Get More Years Out of Your Tent

There are those of us who consider the outdoors to be our home away from home, and spend as much time sleeping under the stars as we can. There are also many who, due to busy schedules and little free time, limit their camping trips to a few weekends each summer and casually load their gear into the car after allowing it to collect dust all year. While the products we trust during our ventures into the wilderness are designed to withstand a lot of punishment, we do need to take care of them year-round. This includes everything from boots to backpacks, and sleeping bags to tents. Tents are what protect us from the elements and provide shelter after a long day on the trail, but these vital pieces of equipment need some TLC now and then. Keep reading to learn a few simple ways to get a few more miles out of your own tent and ensure it doesn’t fail on your next trip.

One of the simplest, but easily overlooked, ways to extend the life of your tent is to use a ground sheet. You can either purchase one or use a standard tarp, cut to fit the dimensions of your tent. A ground sheet will help maintain the integrity of your tent’s floor material by protecting it from rocks and moisture from the ground. It also acts as a clean place to pack up in the morning. Just be sure the ground sheet isn’t bigger than the tent itself, or any rain will find its way in and puddle.

Another way to prolong your tent’s life is to keep it out of the sun, as UV rays can weaken material over time. This may be tricky in certain situations, but it can be accomplished by either making camp in the shade or employing the use of a rain fly.

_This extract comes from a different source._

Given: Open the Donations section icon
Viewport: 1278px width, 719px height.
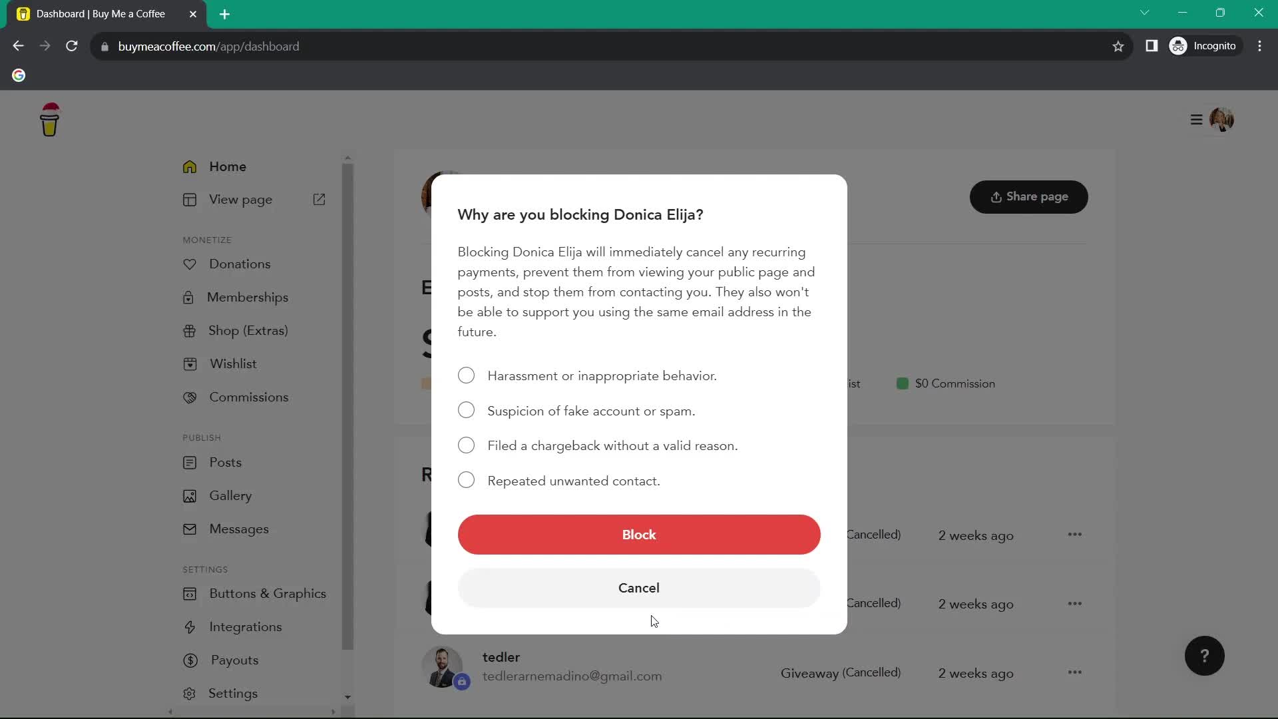Looking at the screenshot, I should pos(190,264).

While it may be tempting to bring your boots inside at night, to keep out bugs, leaving them outside goes a long way towards preventing against wear and tear to the tent’s interior. The floor can be torn or worn down from the soles of boots, as well as any possible rocks lodged within the treads. Also, wet boots make for a wet tent, which is never fun.

The poles that come with tents are designed to withstand a fair amount of stress, but knowing how to handle them properly will help protect them from snapping. For example, many will fold them together from one end to the other, but starting at the middle will evenly distribute the tension and keep them from breaking.

Finally, when it comes to packing your tent for a new day, there are a few things to keep in mind. First, never pack a wet tent. Not only will the moisture damage the material, but mold and mildew will form as well, which is not fun. Also, be sure to never fold your tent in the same way too often. Consistently folding along the same crease will create a weak point, which can lead to an unexpected tear.

Often, we forget that our equipment is comprised of materials and components that, if neglected or mistreated, will diminish in integrity or even break suddenly. Tents are no exception, and to ensure that the expensive tent you just purchased lasts a long time, take a few moments to add a ground sheet or take off your boots. I promise that, when you’re still using the same tent years from now, you’ll be glad you did.